The information on my institution’s website and support from existing CEngs helped me to understand the application process. My degree meant I already met some of the educational requirements, requiring only a two stage career learning assessment. I realised that my day-to-day engineering role and the decisions that I was making could be used as part of my application. Additional reading was insightful and made me reflect on the job I was doing and the responsibilities that I had.

It was a challenge translating my real-life experience to fill in my application form and the interview portion seemed daunting initially, however it was conducted in a very friendly manner. I have never wanted an interview to go well as much as my CEng one. Thankfully, I gave a good enough account of myself. Becoming an Infrastructure Maintenance Engineer and registered as a CEng really opened my eyes. It is a great achievement to finally complete the process, although the CPD element will never stop.

Where do you see yourself in your career in five years’ time or what are your future ambitions?
A good professional is always looking at the next move, however I am keen to remain an engineer for the time being. I have been employed in maintenance for over 15 years and consider that I have a great breadth of experience in track engineering, while also taking a whole system-based approach for the last three years of my career. Moving into more major project work is an ambition of mine and fortunately, Network Rail offers that kind of role. If I am still where I am in five years, I’ll not consider it any kind of failure. However, to keep developing, I think you have to look beyond the organisational structure that you currently work in from time to time.

Outside work, is there any activity you enjoy doing in your spare time that relates to engineering? For example, do you participate in mentoring, volunteering or membership of other engineering groups?
I am also a member of the Permanent Way Institution (PWI).

I can turn my hand to some elements of DIY, but in the main I tend to try and keep quite active despite my advancing years.

I have joined a mountaineering club in the north of Scotland, having completed a few Munros where restrictions allowed during the Covid pandemic. I have enjoyed the physical challenge and found it an extremely effective method of switching off from professional life, while still keeping my mind busy. I have participated in courses for navigation and winter survival skills to add to my personal development, but also to facilitate an activity that I have grown to love.

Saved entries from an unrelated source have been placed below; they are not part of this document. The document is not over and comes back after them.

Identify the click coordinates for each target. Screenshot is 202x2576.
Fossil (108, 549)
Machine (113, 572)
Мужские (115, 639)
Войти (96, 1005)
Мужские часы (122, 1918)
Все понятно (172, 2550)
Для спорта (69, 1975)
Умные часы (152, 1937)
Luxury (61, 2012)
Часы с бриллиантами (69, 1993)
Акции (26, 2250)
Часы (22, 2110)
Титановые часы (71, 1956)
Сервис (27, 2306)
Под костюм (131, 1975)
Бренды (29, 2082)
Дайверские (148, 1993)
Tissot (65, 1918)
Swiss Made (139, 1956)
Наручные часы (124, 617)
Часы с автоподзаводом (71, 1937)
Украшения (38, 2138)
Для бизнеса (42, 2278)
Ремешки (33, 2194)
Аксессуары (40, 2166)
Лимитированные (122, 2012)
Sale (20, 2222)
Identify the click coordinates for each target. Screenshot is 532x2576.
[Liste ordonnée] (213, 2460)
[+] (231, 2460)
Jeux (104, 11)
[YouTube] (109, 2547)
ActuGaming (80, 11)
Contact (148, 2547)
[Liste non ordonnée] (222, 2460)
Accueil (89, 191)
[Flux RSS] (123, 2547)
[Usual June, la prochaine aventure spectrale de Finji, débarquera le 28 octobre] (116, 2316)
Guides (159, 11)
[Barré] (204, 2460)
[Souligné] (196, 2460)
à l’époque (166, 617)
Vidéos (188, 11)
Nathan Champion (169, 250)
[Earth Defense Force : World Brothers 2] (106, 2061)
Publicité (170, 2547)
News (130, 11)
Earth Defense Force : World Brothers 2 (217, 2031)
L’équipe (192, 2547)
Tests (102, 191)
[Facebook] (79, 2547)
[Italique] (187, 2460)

Do you identify as disabled, or as a member of a minority or under-represented group? Would you like to comment on what impact or influence you feel this has had upon your career?
I do not identify as disabled or a minority or under-represented group. While I have worked hard to achieve what I have today, I have come to understand more about diversity and inclusion (D&I) through mentoring others, and realised that I am likely to have unconsciously benefitted in terms of opportunities both in work and my wider social life.